▶ **What the task asks**
Exactly reproduce all the records, keeping pictures out of the copy.

Data excerpts section start

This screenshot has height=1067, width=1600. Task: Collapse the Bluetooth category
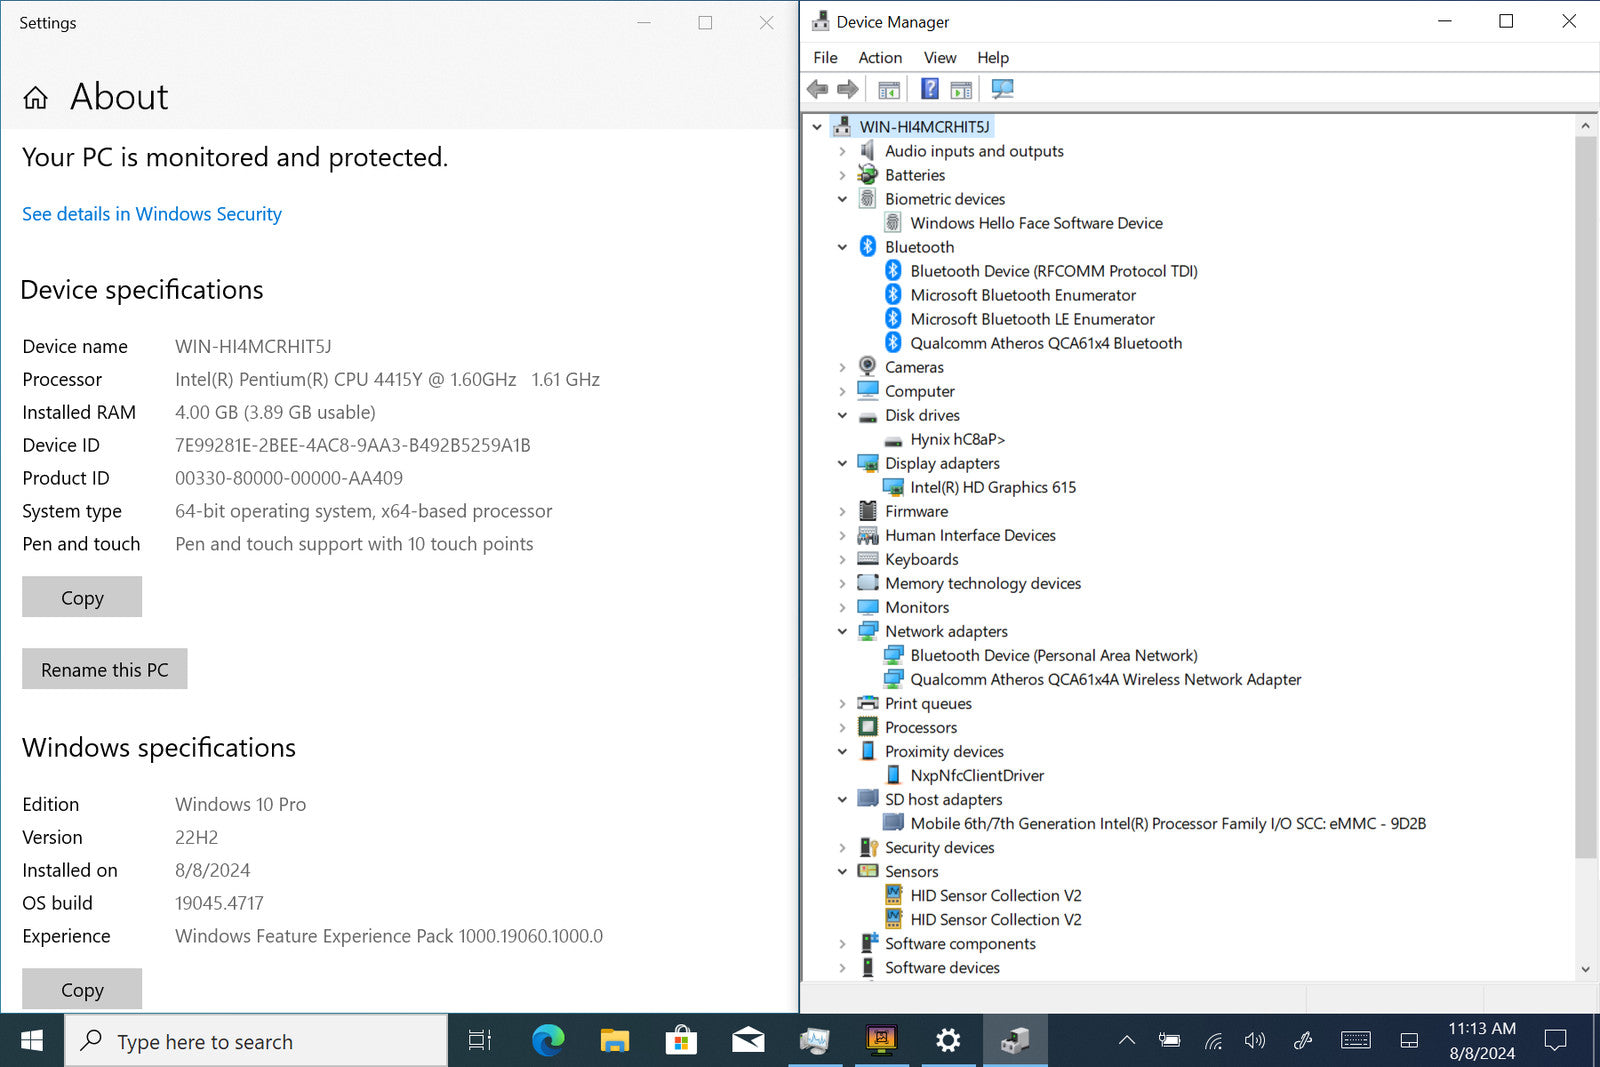tap(842, 247)
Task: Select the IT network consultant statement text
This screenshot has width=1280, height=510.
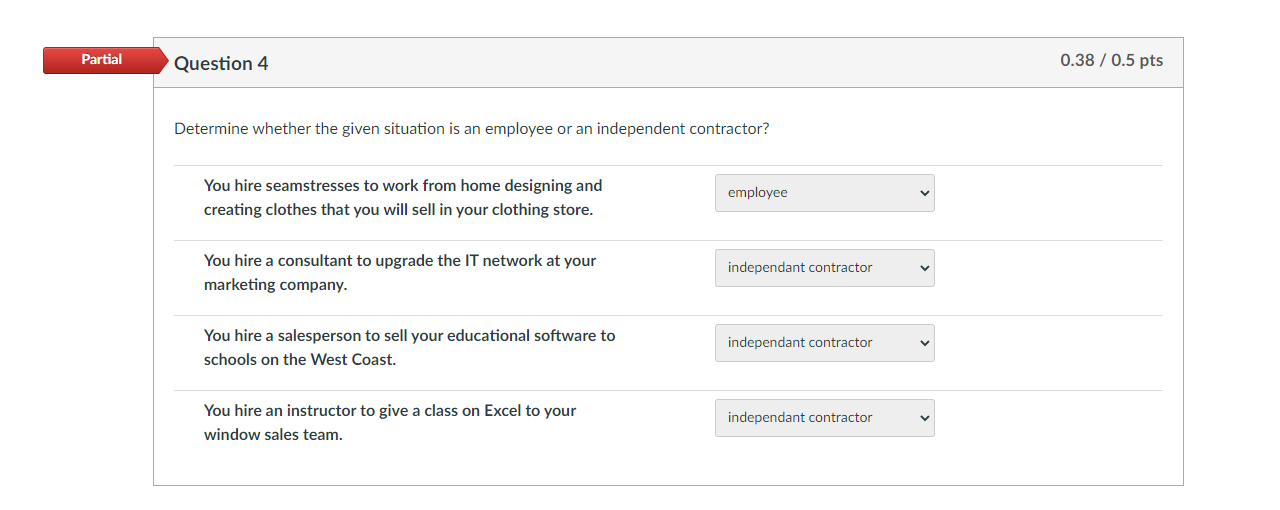Action: [x=400, y=273]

Data excerpts section end

▶ **Response for this exercise**
This screenshot has height=1067, width=1600. Task: Collapse the Bluetooth category
tap(842, 247)
Task: Select the IT network consultant statement text
This screenshot has width=1280, height=510.
Action: [x=400, y=273]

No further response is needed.